- **RECORDS FOR THIS EXERCISE**:
########

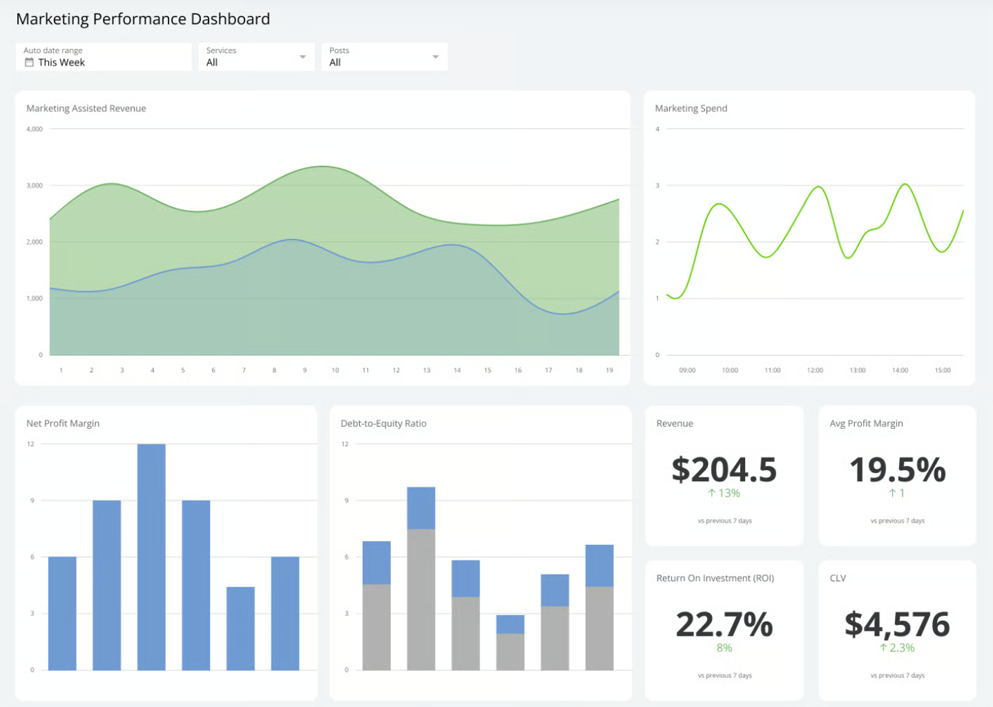Viewport: 993px width, 707px height.
Task: Click the 12:00 label on Marketing Spend axis
Action: (815, 371)
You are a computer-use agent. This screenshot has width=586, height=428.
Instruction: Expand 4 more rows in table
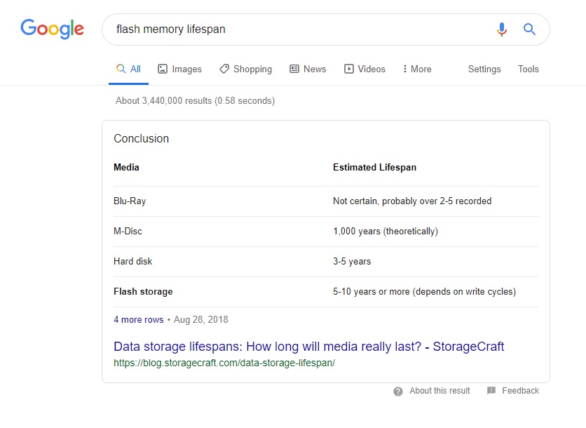click(138, 319)
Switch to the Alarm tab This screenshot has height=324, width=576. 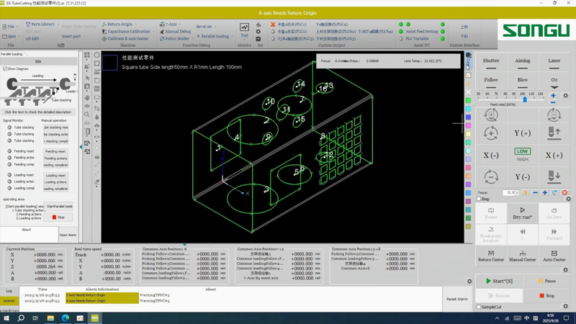pyautogui.click(x=9, y=301)
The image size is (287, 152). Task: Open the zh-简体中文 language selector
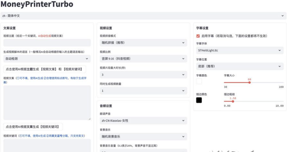click(x=144, y=16)
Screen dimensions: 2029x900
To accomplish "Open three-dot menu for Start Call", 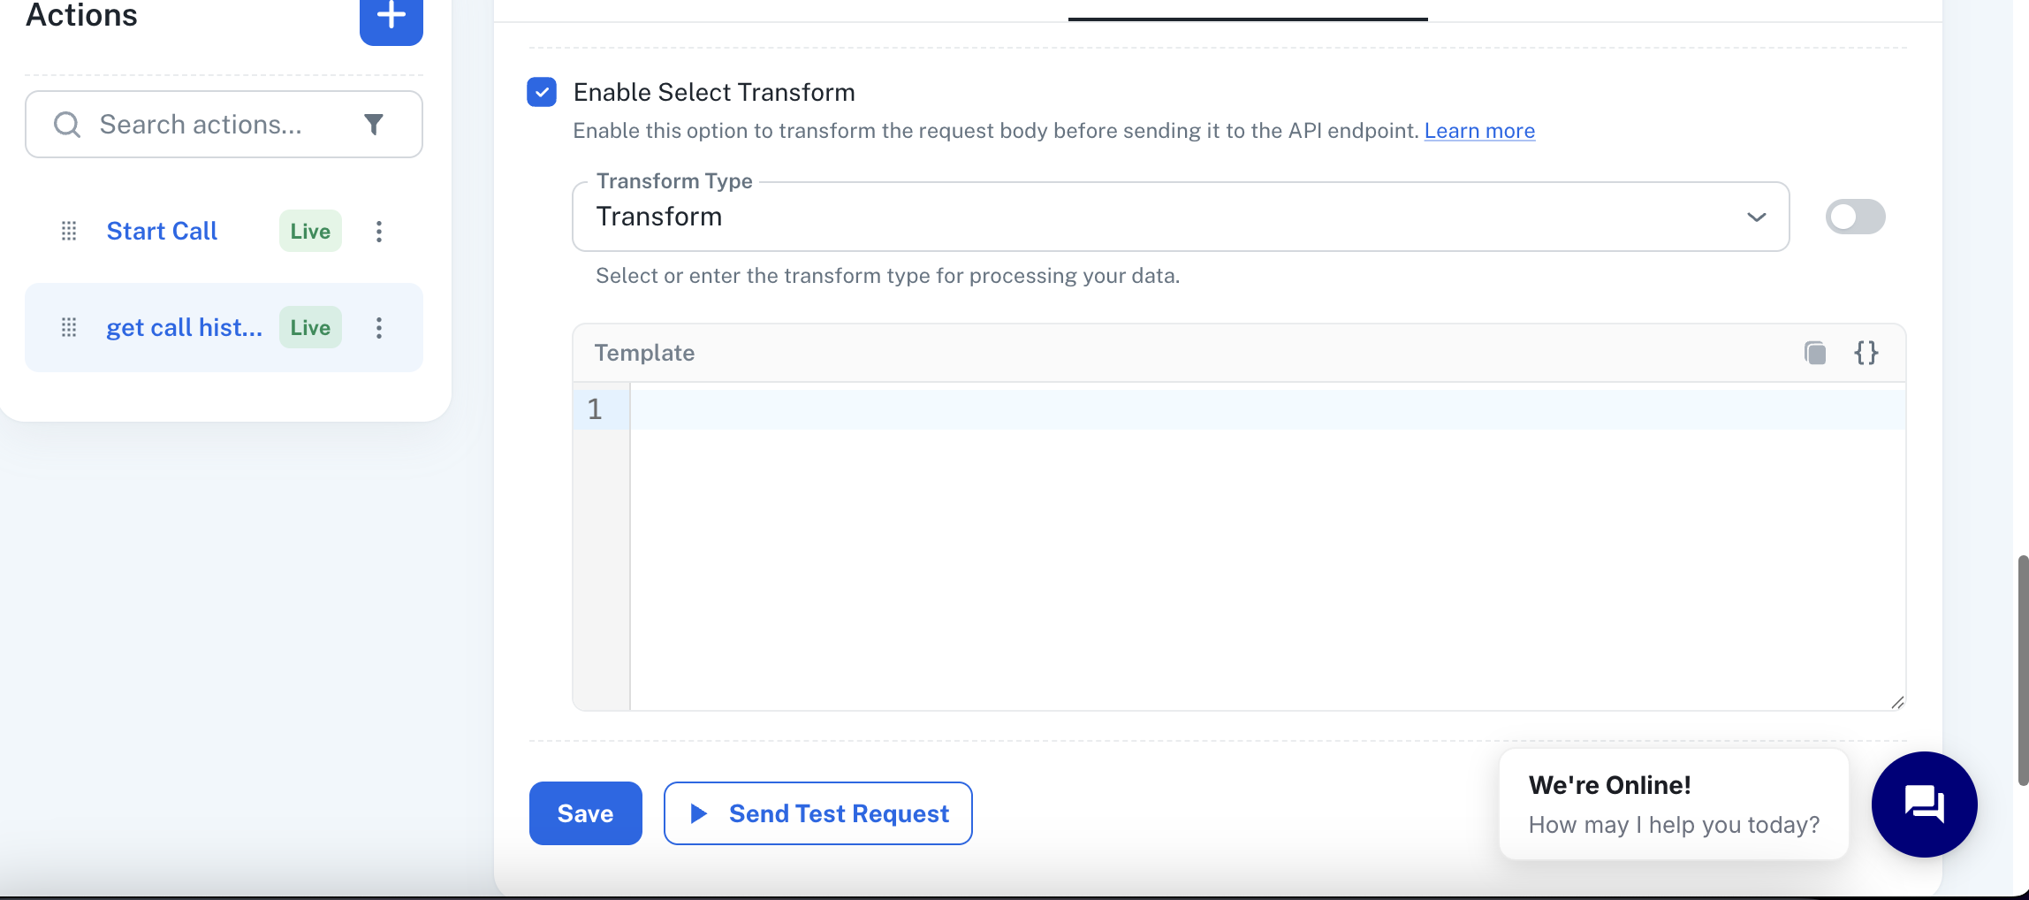I will (x=379, y=232).
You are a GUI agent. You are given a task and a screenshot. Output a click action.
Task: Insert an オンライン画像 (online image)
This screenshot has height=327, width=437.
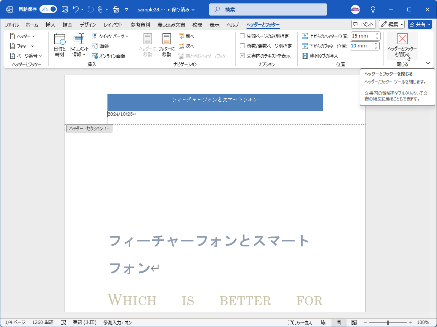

########

- **TASK GOAL**: Give the rows from the start through the line containing "click(138, 319)" again, with "screenshot" changed to "image" and everything else unchanged. Leave the pictures out.

- **FULL SOLUTION**:
Viewport: 993px width, 707px height.
Task: Click the 12:00 label on Marketing Spend axis
Action: (815, 371)
You are a computer-use agent. This image has width=586, height=428.
Instruction: Expand 4 more rows in table
click(138, 319)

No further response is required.